In other words, everything wrong with nursing home care in the United States is directly related to public financing and regulation, but the National Academies of Sciences, Engineering, and Medicine can think of nothing better to do about it than to pile on more of the same.

Study # Three: “Where Am I, Where Do I Go: The Missing Entry Point to Long-Term Care Solutions for Older Adults and Their Caregivers” explains how America’s LTC system leaves people in crisis floundering, under extreme financial pressure, lacking guidance, not knowing what to do, but having to do something fast. It paints a beautiful picture of an improved system that points everyone in need of long-term care to the best possible solution.

But here again: “Although this paper does not specifically recommend a funding model for the hubs, we recognize that funding will be a barrier to achieving our vision. Historically, policy options for long-term care have focused on creating a financing system to fund services, which is critically important for supporting families and funding a long-term care workforce. However, policy must also focus on the navigational needs of older adults and their families.”

In other words, the need is so great we just have to find a way to do this and pay for it. Can’t somebody do something?!

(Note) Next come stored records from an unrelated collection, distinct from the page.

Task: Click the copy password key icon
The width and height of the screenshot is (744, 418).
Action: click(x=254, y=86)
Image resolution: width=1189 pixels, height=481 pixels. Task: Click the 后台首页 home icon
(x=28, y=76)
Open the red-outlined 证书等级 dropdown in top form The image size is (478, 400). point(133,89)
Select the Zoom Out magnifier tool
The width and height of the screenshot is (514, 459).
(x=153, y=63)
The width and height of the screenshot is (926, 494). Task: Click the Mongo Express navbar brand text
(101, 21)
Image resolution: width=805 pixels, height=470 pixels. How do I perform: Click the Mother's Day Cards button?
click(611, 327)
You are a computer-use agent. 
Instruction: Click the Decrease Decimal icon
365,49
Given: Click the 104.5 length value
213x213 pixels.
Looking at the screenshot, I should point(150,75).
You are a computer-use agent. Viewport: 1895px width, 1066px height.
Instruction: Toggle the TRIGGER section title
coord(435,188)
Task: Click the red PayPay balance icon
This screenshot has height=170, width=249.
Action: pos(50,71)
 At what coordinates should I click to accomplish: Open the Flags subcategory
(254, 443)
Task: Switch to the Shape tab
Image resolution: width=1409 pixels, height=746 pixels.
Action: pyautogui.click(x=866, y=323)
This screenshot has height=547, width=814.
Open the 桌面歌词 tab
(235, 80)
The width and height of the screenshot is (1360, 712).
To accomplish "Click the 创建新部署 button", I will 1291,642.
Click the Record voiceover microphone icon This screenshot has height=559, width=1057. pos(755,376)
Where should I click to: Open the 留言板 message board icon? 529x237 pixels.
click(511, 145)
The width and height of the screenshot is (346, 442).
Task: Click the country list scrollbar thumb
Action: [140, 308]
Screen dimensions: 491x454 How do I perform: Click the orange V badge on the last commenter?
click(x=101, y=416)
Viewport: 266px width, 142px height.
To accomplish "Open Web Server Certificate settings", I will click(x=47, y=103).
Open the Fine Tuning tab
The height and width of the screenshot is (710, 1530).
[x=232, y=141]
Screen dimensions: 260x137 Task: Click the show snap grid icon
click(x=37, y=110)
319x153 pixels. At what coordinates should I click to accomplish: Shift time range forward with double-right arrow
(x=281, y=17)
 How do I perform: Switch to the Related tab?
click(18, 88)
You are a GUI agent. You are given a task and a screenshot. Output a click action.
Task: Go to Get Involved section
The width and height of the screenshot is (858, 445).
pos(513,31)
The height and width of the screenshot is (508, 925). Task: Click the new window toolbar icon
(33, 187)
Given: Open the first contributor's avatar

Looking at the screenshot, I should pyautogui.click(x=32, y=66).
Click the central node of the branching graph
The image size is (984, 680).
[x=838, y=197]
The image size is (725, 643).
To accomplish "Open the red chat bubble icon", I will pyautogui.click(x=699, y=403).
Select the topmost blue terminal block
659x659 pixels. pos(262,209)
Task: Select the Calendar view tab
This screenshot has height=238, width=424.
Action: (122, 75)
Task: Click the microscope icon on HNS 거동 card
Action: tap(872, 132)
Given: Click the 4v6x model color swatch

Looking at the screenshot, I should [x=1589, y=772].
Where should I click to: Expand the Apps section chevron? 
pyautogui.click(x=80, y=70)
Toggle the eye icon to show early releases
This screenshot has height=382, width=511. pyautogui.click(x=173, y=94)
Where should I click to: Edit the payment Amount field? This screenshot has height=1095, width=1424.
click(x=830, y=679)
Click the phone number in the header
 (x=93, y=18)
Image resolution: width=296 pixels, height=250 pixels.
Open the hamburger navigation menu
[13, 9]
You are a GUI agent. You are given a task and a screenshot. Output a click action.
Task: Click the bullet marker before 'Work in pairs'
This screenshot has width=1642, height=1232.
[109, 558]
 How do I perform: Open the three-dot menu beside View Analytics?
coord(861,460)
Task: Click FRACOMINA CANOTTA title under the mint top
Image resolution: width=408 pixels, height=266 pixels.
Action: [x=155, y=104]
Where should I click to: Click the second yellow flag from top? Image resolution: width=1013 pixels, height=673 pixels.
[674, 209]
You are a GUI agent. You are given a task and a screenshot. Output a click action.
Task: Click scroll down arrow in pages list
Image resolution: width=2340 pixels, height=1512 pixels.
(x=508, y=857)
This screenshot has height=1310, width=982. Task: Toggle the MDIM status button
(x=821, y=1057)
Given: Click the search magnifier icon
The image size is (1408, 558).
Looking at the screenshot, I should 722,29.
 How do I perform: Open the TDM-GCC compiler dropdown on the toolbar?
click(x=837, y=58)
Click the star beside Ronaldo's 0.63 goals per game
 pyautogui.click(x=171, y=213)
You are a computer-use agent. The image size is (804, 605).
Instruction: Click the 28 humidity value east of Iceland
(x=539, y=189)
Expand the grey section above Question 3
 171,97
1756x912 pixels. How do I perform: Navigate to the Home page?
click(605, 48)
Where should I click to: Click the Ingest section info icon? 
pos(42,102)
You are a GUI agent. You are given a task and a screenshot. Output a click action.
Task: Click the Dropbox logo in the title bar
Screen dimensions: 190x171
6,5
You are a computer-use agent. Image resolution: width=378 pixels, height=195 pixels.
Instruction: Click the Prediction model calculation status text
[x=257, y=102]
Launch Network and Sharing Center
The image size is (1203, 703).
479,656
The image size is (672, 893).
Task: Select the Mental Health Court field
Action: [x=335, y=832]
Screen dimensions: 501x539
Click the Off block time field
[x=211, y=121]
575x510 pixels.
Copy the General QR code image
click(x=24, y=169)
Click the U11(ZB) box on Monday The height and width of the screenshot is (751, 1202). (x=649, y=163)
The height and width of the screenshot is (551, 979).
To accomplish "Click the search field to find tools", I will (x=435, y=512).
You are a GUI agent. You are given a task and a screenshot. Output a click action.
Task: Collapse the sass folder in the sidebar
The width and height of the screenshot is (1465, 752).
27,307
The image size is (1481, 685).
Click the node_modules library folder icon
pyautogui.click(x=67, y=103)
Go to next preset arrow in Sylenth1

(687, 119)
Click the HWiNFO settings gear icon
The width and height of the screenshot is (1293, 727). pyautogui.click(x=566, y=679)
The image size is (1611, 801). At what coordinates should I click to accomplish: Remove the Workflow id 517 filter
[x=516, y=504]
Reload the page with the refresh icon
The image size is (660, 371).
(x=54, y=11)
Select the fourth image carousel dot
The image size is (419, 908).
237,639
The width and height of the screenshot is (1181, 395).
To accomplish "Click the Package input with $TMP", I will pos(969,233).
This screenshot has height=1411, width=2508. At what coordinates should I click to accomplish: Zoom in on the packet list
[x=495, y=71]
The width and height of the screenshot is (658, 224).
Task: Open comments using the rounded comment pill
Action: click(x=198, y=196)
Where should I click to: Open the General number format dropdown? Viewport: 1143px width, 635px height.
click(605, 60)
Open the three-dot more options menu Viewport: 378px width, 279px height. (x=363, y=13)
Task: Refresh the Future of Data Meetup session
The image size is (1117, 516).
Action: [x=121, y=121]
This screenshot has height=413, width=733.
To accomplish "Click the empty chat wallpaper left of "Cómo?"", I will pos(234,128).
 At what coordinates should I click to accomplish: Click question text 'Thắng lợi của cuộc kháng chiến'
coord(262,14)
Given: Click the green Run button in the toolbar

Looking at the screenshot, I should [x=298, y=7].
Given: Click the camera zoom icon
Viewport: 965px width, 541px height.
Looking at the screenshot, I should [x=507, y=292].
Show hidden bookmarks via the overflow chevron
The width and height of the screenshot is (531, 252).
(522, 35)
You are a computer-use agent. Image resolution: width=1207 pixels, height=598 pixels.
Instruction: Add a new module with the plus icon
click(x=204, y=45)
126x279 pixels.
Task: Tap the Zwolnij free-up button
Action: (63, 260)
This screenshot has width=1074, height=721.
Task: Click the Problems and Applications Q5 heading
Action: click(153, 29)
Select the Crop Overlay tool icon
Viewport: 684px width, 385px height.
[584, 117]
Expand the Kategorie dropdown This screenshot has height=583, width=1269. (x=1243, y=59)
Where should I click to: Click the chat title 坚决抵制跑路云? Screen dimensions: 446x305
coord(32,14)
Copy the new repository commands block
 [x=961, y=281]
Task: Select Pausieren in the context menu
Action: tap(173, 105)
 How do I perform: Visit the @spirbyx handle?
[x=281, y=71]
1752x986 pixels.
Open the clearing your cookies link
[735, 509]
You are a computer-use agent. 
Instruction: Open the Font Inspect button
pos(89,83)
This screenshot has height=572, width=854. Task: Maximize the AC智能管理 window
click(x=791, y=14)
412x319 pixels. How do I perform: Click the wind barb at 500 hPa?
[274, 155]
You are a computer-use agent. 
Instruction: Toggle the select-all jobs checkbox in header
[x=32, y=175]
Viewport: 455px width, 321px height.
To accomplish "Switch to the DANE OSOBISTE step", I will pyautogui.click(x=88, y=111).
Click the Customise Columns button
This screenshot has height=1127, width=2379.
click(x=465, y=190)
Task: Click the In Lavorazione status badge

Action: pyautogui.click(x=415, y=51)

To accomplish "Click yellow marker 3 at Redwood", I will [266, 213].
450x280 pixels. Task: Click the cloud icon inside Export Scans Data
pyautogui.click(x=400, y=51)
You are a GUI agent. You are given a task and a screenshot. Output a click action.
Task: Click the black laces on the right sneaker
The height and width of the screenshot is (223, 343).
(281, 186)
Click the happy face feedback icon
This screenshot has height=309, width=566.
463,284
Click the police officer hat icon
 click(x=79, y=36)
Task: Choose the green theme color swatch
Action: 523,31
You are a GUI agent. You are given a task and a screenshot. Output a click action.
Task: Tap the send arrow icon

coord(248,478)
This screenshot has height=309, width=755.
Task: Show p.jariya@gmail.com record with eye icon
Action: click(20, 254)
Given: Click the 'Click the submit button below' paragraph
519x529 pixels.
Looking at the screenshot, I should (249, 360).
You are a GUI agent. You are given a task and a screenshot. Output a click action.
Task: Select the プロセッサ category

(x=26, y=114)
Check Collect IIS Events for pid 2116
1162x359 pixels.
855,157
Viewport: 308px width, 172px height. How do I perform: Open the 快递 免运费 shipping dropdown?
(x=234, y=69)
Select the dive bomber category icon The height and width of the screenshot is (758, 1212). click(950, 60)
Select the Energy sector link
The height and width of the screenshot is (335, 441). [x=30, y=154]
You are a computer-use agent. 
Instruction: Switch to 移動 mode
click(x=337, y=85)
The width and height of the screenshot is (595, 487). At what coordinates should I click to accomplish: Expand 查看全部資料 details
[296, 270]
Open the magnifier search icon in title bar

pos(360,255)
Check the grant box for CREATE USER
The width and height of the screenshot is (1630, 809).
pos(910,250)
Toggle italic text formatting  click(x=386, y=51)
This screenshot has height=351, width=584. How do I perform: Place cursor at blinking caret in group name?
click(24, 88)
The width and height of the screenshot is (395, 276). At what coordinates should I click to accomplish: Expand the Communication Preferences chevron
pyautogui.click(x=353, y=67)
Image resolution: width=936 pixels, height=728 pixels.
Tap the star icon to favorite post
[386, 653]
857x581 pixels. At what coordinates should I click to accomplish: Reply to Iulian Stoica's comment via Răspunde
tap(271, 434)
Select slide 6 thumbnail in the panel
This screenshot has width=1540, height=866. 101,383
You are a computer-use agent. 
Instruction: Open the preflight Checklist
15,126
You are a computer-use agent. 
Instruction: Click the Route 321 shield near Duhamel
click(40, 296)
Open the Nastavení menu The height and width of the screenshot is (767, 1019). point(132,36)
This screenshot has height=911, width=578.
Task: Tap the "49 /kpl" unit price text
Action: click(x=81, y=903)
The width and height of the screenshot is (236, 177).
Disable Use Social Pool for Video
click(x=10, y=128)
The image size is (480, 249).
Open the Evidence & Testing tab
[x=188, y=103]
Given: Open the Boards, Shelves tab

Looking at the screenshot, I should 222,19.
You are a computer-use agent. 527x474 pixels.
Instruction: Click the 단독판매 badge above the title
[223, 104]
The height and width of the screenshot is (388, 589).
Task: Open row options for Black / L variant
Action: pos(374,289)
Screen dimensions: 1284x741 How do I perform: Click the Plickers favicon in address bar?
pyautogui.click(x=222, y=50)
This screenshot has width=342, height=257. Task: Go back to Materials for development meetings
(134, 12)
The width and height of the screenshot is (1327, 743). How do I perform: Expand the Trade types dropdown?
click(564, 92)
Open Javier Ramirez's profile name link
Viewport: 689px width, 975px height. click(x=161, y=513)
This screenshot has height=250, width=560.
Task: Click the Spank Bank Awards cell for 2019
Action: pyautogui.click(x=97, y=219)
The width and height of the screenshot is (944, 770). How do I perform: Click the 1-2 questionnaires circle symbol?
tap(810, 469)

LTC Comment: The only way we’ll ever confront long-term care’s problems successfully and actually solve them is to begin by asking: what caused the problems in the first place? I’ve answered that question already in two reports—Medicaid_and_Long-Term_Care  and How to Fix Long-Term Care Financingwith two more forthcoming: “The Long-Term Care Problem” and “The Long-Term Care Solution.” Bottom line, government financing and regulation caused LTC’s problems. Medicaid paid for expensive LTC after care is needed resulting in a moral hazard that prevented most people from planning ahead for the LTC risk and left them dependent on public assistance when the need arose later. To solve LTC’s problems, Frontload LTC so most people save, invest, or insure for the risk and cost while they’re still young, healthy and affluent enough to do so and thus dramatically reduce the number of people who end up dependent on Medicaid. The free market will do the rest, directing creative entrepreneurial energy toward finding the best ways to meet consumers’ LTC preferences and needs.